He’s what Andre Drummond wanted to be.

So how does Drummond go about rising to that stature?

Well, he worked on his conditioning so he could play more (37 minutes per game this season). He’s getting more comfortable with the ball in his hands. He’s defending more aggressively and more soundly within a team concept.

In time, Drummond will get there, it seems.

Until then, Drummond is doing everything possible to bridge the gap, perhaps learning from the Pistons’ two biggest offseason acquisitions.

The Pistons made Josh Smith their most highly paid player and Brandon Jennings their point guard, putting two players known to play with an edge into leadership positions. If the Pistons-Pacers game Tuesday is any indication, their influence is rubbing off on Drummond.

Pacers Center Roy Hibbert, via Terry Foster of The Detroit News:

“To tell you the truth I was a fan of his until tonight,” Hibbert said Tuesday. “He is a real good prospect, but it seemed like he was running his mouth a little bit tonight. He has a tremendous future, but I was a fan of his. I thought he was supposed to have a breakout year this year. Best of luck to him. He can dunk the ball real well and he can block shots and he can rebound. He is going to have a bright future — but I was a fan of his.”

Hibbert doesn’t like yapping on the court. Drummond knows that and admits to trying to agitate him. It was nothing personal. He was simply doing his job and does not care that his fan club lost a member.

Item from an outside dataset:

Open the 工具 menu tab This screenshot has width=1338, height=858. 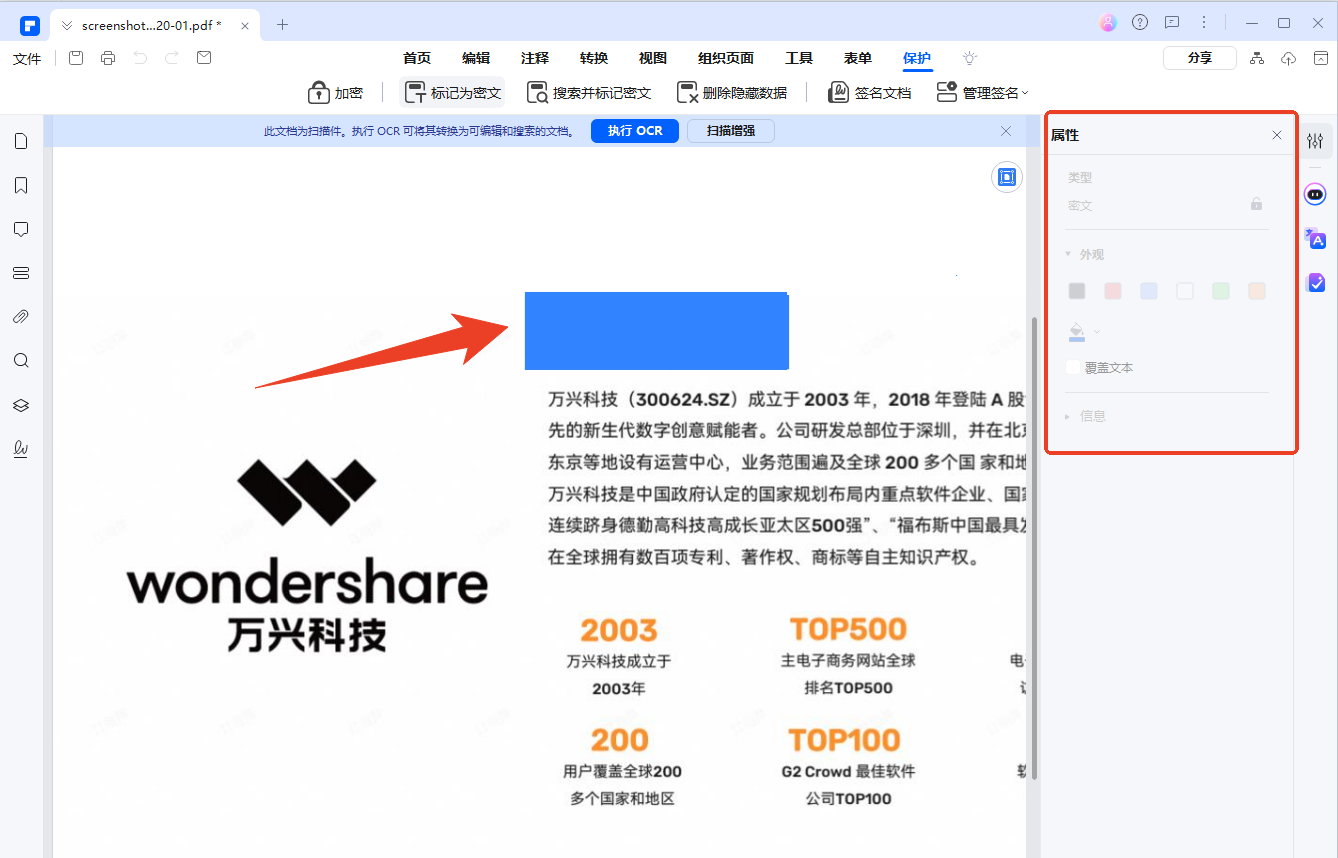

“If I lost a fan, I can’t be mad about it,” Drummond said. “If he complained about me talking, that is part of the game. I’m doing what I can do to get in his head, and it obviously worked because he noticed. So I was just trying to play my game and get into his.”

By saying he doesn’t like Drummond, Hibbert is letting Drummond win – at least to some degree. Hibbert outplayed Drummond in that game, a Pacers win, but maybe the gap between the two would have been wider had Drummond not spoken up.

Knowing he bothered Hibbert will only keep Drummond on this track. Foster:

“My goal was to not make it easy for him,” Drummond said. “It was to make it harder to get his shots, like it will throughout the season. The jump hook I tried to bang him to get him off his spot — that is what we worked on in practice. If he is mad about that, then he needs to get used to it.”

The Pistons and Pacers next play Dec. 16. I wouldn’t be surprised if Drummond has lost a few more fans on opposing teams – and gained more in Detroit – by then. He seems set on defending physically and verbally, a combination that should make the Pistons better, though less liked.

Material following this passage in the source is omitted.